Marlowe sighed and threw the last sheet down. In the last few days, he’d gone over these again and again, hoping for some clue from the letters to a dead man.
‘This one –’ he waved the letter in the air with one hand, while reaching across for more wine – ‘is from his bailiff at Blean, whingeing about the woodland.’ He dropped the letter and rummaged for another, peering sideways over the rim of the cup, as he slurped some of Colwell’s tokay. ‘This one . . . is a final demand from his tailor, Tate of Canterbury. The others –’ and he flicked some randomly into the air, sitting back in his chair as they settled back on to Colwell’s ink-stained table top – ‘routine stuff, mostly months old. What about that?’
He was pointing to the document in front of Colwell. The scholar slumped across the strewn papers. ‘Kit,’ he said, ‘if truth be told, I’m not getting very far. It’s a sort of journal, I think. Not very flattering about any of the King’s people. Listen to this – it’s all in Latin, of course, as you’d expect from dear old Ralphie. I don’t want to speak ill of the dead, but did you ever meet a bigger snob?’
Marlowe laughed. Already Ralph Whitingside was levelling. The plaster saint whose life had been suddenly snatched from him was acquiring the reputation of an ordinary man, with foibles of his own.
‘He says,’ Colwell went on, ‘if I’ve got this right, “Goad is older than God”.’ They both guffawed. ‘And what about this – “Falconer doesn’t know his
contra fagotto
from his
posaune
.” And it’s not just King’s men, either. This is quite recent, I think. It’s nearly the last thing he wrote, judging by its position in the book. “Saw that harslet Greene the other day. Sporting an earring. Has he gone over to the other side?” What do you make of that?’
‘Greene?’ Marlowe frowned. ‘Not Robyn Greene? St John’s?’
Colwell shrugged. ‘Don’t know,’ he said. ‘Who’s he?’
‘Can’t be the one I’m thinking of,’ Marlowe said. ‘Harslet’s too mild a word. Insufferable little shit would be nearer the mark, but I’m well known for my charity. But, no, it can’t be.

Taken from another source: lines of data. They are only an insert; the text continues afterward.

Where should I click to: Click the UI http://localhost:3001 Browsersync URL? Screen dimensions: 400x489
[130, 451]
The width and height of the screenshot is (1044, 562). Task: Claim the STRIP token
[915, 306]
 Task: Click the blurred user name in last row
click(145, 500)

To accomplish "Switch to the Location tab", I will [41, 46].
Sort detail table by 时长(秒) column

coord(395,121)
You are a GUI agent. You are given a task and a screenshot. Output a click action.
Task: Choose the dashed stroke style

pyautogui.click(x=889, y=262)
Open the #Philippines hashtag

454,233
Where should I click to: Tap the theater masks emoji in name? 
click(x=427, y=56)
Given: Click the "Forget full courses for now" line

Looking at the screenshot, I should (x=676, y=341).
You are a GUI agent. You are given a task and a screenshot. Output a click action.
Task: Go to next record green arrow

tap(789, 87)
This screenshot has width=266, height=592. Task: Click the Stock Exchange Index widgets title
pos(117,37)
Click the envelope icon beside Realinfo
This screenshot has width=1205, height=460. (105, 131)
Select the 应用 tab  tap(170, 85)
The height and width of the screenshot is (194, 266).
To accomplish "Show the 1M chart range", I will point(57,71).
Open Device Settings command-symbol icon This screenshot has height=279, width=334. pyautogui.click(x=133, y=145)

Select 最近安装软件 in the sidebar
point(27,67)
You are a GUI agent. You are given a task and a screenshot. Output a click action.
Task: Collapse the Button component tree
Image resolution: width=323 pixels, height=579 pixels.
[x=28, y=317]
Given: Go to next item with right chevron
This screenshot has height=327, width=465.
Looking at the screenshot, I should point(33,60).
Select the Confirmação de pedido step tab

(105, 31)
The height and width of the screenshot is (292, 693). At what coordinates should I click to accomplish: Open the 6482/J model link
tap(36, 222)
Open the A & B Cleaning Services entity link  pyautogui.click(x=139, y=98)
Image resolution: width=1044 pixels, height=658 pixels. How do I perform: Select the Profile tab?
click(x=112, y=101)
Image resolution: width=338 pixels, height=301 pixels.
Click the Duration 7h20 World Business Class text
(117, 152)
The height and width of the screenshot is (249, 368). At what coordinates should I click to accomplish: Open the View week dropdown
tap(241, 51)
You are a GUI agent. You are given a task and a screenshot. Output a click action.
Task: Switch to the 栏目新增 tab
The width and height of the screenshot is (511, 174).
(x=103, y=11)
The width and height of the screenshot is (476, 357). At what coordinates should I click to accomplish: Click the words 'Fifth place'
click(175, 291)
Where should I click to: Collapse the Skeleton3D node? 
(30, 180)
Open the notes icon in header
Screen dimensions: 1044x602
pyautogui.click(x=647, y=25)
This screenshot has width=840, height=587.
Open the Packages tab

He went on his travels when he graduated on account of me telling him if I saw him in Cambridge again, I’d rearrange his face.’
‘Charity indeed!’ Colwell chuckled. ‘The rest of it is pretty cryptic Latin, some Greek, even a little Hebrew, but it’s odd. Upside down? I can’t make it out.’ He threw the book down. ‘Fancy an ale at the Cap, Kit? I’m parched.’
‘Not tonight, Tom,’ Marlowe said, reaching across for the diary. ‘I’m going to curl up with a not-very-good book. How are your stripes now, by the way?’
‘Mending.’ Colwell winced as he stood up. ‘You shouldn’t have reminded me.’
‘If you see that tow-rag Bromerick on your travels –’ Marlowe threw himself back on his bed, arranging the candle so he could read – ‘you might remind him he owes me last week’s buttery bill. And as for Parker . . .’ He was suddenly serious. ‘Well, watch out for Matty Parker, Tom. You know his ways.’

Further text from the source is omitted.